Well, it had to happen at some point: a usually reliable model requires multiple repair trips for one owner. In statistics, this is known as an “outlier.” The question for me: how to handle them?
Leaving outliers as they are can distort the results, especially with small sample sizes. In the most extreme case from the upcoming August results, I have 25 responses for one model. Twenty owners required no repairs. Four required one repair trip. And one required five repair trips. Simply analyzing these responses (weighted by the number of months reported on) yields a repair rate of 84 repair trips per 100 vehicles (0.84 per car). Since more vehicles require one repair trip than require two, and more require two than require three, and so forth, this is likely a distorted result. After all, none of the vehicles in the sample required two, three, or four repair trips. This suggests that a vehicle that requires five repair trips is rare, much rarer than one in 25 among the entire population.
Sometimes in statistical analysis the outliers are trimmed. They are simply eliminated from the sample, taking one from each end of the distribution to even things out. But, again because of the small sample sizes, especially when combined with the generally low frequency of repairs (most values are zeros), this would distort the result in the other direction.
The solution I have opted for is to adjust the highest value for each model to the next highest value plus one. This retains the vehicle in question as the least reliable in the sample, but smooths out the distribution such that it more resembles the distribution one would expect if surveying the entire population.

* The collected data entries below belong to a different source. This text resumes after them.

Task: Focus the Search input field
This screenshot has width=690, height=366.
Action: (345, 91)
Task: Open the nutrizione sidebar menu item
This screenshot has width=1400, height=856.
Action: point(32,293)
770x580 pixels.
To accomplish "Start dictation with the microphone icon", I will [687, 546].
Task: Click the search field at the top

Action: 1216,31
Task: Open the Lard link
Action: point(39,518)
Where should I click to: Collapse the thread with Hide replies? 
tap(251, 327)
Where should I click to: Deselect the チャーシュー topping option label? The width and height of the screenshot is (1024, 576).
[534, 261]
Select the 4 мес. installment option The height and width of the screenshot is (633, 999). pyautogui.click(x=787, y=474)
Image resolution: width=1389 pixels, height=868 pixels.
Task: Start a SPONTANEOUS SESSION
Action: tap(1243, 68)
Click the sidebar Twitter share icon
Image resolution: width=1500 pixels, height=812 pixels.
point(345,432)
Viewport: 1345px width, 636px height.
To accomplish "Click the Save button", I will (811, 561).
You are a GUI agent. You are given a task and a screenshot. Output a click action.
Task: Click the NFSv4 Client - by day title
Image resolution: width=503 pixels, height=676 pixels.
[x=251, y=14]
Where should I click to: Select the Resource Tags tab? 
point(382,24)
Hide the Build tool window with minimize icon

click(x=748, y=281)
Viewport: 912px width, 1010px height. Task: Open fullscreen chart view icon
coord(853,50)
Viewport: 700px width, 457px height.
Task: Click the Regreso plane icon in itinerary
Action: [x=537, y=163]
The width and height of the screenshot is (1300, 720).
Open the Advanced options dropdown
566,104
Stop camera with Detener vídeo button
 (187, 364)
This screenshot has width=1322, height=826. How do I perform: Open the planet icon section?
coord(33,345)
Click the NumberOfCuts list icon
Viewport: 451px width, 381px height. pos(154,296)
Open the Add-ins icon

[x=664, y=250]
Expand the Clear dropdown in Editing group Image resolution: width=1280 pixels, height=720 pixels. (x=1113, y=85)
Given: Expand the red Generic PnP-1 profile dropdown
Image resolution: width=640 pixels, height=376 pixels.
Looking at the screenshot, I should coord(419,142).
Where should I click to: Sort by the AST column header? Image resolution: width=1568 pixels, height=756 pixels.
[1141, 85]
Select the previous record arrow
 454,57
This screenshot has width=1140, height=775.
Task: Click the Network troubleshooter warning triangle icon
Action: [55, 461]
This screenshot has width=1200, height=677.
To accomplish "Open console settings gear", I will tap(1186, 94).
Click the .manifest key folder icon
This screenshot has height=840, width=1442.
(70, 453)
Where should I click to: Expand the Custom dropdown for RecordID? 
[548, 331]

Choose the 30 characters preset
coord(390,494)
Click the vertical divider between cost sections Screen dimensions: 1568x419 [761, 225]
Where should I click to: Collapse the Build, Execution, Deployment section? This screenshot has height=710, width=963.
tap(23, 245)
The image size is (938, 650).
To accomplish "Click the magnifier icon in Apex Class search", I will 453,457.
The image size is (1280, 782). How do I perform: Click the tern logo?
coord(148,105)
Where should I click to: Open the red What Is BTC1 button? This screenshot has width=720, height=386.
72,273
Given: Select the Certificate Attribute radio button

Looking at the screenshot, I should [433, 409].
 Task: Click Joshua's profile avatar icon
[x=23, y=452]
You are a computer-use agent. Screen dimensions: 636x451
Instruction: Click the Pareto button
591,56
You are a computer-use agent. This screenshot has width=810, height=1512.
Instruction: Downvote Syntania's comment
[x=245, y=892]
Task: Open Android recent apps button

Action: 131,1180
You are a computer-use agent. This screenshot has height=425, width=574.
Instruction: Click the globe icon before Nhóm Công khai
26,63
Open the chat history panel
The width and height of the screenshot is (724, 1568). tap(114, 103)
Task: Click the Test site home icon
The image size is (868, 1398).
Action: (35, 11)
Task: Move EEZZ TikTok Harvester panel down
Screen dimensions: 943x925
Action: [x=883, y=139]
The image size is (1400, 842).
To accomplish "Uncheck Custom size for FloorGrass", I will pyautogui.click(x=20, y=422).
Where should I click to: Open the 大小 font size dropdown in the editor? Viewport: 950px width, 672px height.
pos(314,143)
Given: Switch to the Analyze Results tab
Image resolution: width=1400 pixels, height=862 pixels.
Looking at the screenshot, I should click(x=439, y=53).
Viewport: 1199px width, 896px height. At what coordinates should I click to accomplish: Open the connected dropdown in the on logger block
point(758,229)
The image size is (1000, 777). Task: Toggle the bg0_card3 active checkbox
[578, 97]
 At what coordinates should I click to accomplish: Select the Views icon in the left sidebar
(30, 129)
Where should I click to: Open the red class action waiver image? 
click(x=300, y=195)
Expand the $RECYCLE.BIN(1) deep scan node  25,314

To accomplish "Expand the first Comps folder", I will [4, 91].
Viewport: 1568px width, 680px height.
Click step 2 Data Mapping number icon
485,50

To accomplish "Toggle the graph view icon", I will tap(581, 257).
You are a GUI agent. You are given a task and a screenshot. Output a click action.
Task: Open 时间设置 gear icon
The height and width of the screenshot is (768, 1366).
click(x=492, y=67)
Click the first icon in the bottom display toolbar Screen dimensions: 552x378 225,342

In the above case, this means that for the model in question we now have 20 zeros, four ones, and one two. This yields a repair rate of 56 repair trips per 100 vehicles (0.56 per car), which is very likely a more accurate result.
In the great majority of cases, no such adjustment is required. Out of the 81 models for which there are 15 or more responses, seven are affected, and in only three of these cases is the number of repair trips reduced by more than one. But in these three cases, I am much more comfortable with the result after the adjustment.
Another way to think of this is that there are lemons, and they can happen with every car. In each of the above cases, the value for a single problematic car is adjusted, for a total of three cars. When you have data on over 2,200 cars, are three going to be unusually unreliable? Sure. But should the models in question have their reported repair rates directly affected? In effect, they got struck by lightning. It could have been any model, it just happened to be them. It would not be valid to assume that the model in question was substantially less reliable owing to such a rare, chance event.
The adjustment yields an average that much better represents one’s likely repair trip rate when buying a car.